Hal itu dikatakan langsung Kepala Kejaksaan Negeri (Kajari) Jakarta Selatan Syarief Sulaeman kepada wartawan di Pengadilan Negeri (PN) Jakarta Selatan, Rabu, 5 April 2023. AG dikenakan pasal 355 ayat 1 KUHP. Bunyinya, (1) Penganiayaan berat yang dilakukan dengan rencana terlebih dahulu, diancam dengan pidana penjara paling lama dua belas tahun. (2) Jika perbuatan itu mengakibatkan kematian, yang bersalah diancam dengan pidana penjara paling lama lima belas tahun.
"Memang AG telah mengalami proses hukum sejak penangkapan, penahanan sampai dengan penuntutan di persidangan di Pengadilan Negeri (PN) Jakarta Selatan," kata Yongky.
Perlu diketahui, tambah Yongky, setelah pembacaan tuntutan pidana oleh JPU masih ada proses selanjutnya. Proses selanjutnya yang dapat dilakukan yakni berupa pembacaan pledoi atau pembelaan oleh terdakwa atau penasihat hukumnya yang mana tentunya demi kepastian hukum diakhiri oleh pembacaan putusan majelis hakim terhadap terdakwa.
"Hal menarik adalah tuntutan pidana oleh JPU kepada AG, atau pacar Mario Dandy maksimum adalah 4 tahun, tetapi apakah majelis hakim tunggal hanya mengikuti maunya JPU dan memutuskan 4 tahun begitu saja," kata Yongky Susanto.
Menurutnya, perlu diketahui putusan pengadilan untuk kasus pidana yakni dalamnya amar putusan hakim terdapat tiga jenis putusan hakim, yaitu putusan bebas, putusan lepas dari segala tuntutan, dan putusan pemidanaan. Perlu juga diingat bahwa dalam KUHP terdapat alasan-alasan pemaaf dan pembenar atas suatu tindak pidana.

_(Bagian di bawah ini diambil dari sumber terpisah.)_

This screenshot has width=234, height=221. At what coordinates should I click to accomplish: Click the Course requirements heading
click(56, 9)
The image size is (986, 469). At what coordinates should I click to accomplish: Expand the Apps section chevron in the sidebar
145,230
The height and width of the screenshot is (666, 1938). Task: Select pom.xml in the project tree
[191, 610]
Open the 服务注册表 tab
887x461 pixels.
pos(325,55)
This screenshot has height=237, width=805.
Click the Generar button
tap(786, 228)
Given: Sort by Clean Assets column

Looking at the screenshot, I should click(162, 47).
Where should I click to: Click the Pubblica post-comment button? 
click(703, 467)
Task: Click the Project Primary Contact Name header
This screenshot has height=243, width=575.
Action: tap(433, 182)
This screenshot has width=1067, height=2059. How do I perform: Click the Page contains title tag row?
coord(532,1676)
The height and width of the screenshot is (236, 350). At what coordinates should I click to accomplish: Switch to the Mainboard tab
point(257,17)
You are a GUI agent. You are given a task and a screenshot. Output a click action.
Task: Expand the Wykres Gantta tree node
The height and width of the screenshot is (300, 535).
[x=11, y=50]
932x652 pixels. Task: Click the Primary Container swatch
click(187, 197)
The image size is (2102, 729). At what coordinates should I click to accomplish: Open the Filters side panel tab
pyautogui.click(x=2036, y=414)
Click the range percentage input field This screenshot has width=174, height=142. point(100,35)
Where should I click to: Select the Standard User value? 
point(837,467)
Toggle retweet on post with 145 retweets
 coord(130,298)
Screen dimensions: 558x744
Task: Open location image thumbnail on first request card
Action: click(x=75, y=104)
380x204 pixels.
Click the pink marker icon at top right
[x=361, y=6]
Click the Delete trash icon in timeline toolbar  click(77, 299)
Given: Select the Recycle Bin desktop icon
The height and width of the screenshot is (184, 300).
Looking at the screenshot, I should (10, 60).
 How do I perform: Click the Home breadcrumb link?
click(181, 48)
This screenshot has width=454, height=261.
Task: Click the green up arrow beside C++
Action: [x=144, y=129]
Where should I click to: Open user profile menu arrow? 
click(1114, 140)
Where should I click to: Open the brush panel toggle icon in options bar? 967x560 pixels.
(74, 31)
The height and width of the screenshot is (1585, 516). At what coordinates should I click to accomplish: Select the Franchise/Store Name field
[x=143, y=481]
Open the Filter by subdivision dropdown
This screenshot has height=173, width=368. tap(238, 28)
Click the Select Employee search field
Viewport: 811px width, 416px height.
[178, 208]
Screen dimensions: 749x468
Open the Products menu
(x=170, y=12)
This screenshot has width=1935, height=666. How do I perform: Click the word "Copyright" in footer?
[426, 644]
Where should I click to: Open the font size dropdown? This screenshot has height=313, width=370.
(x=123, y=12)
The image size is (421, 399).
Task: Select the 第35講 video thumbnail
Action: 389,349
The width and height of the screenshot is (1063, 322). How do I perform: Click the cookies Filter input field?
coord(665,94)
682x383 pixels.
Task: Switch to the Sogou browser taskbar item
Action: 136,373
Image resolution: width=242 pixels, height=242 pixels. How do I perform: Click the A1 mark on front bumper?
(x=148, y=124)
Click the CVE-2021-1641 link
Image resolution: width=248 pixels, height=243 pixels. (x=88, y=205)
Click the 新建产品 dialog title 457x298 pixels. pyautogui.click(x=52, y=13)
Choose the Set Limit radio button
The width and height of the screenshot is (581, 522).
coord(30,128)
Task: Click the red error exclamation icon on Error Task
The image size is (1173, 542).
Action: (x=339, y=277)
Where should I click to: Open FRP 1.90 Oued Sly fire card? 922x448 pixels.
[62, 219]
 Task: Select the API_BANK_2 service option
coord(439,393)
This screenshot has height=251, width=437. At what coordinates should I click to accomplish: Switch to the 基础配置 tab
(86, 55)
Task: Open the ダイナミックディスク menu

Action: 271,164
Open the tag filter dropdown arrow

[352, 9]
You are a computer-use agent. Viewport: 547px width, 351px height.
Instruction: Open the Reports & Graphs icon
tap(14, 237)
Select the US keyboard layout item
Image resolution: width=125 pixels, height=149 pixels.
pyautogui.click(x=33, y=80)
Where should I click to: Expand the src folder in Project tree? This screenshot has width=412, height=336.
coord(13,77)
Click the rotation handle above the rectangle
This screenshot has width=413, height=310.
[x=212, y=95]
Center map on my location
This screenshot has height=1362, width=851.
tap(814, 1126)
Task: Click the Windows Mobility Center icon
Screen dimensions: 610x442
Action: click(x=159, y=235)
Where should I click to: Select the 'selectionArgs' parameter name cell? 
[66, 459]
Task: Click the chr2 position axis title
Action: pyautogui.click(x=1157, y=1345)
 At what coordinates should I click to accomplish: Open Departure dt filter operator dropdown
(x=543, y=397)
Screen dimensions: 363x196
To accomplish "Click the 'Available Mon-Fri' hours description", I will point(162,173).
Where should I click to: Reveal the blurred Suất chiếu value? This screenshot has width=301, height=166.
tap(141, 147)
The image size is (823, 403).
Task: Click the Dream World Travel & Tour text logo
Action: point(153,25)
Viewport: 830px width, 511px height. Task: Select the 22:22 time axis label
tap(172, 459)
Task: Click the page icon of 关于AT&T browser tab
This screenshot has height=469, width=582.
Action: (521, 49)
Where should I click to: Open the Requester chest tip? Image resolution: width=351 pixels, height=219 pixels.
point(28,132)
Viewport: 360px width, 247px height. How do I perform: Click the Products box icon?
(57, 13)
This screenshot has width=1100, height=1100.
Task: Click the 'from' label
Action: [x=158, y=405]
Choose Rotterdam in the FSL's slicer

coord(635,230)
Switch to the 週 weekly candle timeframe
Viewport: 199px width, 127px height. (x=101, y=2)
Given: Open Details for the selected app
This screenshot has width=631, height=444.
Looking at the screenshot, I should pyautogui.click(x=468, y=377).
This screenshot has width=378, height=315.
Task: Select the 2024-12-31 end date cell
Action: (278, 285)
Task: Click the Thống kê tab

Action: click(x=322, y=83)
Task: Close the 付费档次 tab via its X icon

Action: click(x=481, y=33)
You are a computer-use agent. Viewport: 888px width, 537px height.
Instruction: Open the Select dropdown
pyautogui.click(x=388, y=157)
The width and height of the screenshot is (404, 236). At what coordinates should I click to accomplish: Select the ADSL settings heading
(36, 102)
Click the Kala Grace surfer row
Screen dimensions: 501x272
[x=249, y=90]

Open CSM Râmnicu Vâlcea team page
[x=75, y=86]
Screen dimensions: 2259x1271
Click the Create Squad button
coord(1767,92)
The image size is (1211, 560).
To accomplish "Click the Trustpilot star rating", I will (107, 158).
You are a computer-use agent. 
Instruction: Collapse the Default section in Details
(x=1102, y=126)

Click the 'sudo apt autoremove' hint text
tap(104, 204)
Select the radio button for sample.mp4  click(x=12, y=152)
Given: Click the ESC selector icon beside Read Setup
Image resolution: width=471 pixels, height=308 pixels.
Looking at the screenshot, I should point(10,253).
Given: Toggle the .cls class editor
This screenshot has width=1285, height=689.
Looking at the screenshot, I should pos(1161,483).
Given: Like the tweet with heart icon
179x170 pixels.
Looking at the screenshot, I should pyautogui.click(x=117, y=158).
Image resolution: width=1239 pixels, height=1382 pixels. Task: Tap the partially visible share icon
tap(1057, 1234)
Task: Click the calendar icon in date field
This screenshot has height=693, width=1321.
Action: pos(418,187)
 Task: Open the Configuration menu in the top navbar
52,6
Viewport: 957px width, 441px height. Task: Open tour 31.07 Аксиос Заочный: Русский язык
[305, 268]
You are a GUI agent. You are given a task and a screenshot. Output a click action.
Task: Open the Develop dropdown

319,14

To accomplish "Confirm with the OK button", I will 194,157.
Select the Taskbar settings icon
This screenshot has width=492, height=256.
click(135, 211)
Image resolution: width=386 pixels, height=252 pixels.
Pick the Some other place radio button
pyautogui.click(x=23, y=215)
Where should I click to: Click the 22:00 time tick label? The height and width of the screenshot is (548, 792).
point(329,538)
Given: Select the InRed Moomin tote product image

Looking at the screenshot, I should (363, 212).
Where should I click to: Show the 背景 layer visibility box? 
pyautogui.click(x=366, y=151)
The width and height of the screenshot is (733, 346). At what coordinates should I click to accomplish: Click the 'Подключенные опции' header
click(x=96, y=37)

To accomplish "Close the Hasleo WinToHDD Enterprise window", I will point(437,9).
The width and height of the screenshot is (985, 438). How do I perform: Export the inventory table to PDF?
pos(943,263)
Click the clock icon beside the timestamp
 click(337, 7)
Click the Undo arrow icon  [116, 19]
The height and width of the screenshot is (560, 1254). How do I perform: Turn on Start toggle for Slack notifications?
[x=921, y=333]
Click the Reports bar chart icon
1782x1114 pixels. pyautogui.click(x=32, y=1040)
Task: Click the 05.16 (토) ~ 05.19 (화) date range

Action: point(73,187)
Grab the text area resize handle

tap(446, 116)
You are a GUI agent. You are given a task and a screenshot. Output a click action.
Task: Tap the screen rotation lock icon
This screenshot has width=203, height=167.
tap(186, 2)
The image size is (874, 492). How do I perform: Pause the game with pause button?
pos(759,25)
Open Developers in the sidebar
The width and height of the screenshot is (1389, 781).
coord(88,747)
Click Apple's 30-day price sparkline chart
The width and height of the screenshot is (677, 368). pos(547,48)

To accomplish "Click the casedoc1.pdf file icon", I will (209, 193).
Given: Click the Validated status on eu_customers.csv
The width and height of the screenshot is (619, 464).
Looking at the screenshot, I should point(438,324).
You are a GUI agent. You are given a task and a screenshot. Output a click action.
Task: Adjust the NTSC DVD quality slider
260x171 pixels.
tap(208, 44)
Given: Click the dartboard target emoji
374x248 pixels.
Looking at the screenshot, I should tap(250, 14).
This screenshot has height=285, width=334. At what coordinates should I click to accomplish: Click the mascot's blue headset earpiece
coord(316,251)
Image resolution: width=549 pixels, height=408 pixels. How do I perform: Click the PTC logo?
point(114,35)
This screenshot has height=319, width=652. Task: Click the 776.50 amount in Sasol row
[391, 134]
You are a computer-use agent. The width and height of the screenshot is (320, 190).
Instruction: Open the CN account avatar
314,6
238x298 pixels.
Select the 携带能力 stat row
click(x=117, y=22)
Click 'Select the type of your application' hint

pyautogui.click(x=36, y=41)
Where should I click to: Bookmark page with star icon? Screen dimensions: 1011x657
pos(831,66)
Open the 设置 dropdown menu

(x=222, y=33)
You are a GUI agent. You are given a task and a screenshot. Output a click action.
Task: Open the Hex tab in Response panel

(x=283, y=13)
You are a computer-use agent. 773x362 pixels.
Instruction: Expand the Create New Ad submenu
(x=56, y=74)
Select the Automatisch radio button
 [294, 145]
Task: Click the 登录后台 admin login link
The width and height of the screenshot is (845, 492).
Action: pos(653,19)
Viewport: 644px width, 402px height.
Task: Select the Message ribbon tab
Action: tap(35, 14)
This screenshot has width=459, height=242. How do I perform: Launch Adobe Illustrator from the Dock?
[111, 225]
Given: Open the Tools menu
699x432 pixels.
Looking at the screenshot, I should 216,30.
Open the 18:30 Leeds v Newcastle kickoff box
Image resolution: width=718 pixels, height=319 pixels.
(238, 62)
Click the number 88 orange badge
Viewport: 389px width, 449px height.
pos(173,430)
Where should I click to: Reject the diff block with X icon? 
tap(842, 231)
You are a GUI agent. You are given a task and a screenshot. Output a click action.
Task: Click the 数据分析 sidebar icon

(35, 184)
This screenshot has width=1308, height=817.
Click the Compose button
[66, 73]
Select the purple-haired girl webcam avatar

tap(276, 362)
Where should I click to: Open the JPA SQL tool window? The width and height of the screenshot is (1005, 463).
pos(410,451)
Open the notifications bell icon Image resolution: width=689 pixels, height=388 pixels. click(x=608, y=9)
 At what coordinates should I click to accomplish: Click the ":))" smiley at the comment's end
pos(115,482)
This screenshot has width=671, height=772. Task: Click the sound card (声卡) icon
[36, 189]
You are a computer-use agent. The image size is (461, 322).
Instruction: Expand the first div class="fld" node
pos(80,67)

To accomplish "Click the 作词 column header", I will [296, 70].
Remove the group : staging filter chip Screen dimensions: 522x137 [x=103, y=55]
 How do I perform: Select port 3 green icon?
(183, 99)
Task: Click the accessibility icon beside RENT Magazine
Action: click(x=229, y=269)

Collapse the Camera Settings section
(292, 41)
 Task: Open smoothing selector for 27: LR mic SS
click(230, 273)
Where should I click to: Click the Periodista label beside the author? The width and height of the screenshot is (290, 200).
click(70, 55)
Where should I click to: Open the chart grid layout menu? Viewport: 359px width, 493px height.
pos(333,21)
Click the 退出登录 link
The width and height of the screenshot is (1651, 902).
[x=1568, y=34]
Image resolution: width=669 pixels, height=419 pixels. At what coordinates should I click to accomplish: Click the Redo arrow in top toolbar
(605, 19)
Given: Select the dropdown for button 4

"Jadinya hakim adalah manusia yang tentunya melihat AG sebagai manusia juga. Hakim pastinya memiliki pikiran dan hati, serta selalu mempertimbangkan segala putusannya baik pertimbangan yuridis dan fakta-fakta dalam persidangan," kata Yongky Susanto, SH. MH.
"Pertimbangan bisa berupa terdakwa menyesali perbuatannya dan meminta maaf kepada keluarga korban, terdakwa dan/atau keluarganya memberikan perhatian yang begitu besar kepada para korban dengan mengunjungi keluarga korban, terdakwa berlaku sopan dan tidak mempersulit jalannya persidangan, terdakwa masih berusia muda dan masih berstatus anak yang mana masih memiliki masa depan, bahkan mungkin terjadi terdakwa membiayai perawatan korban yang sakit serta sampai terjadinya penyelesaian secara muyawarah mufakat," tambah Yongky.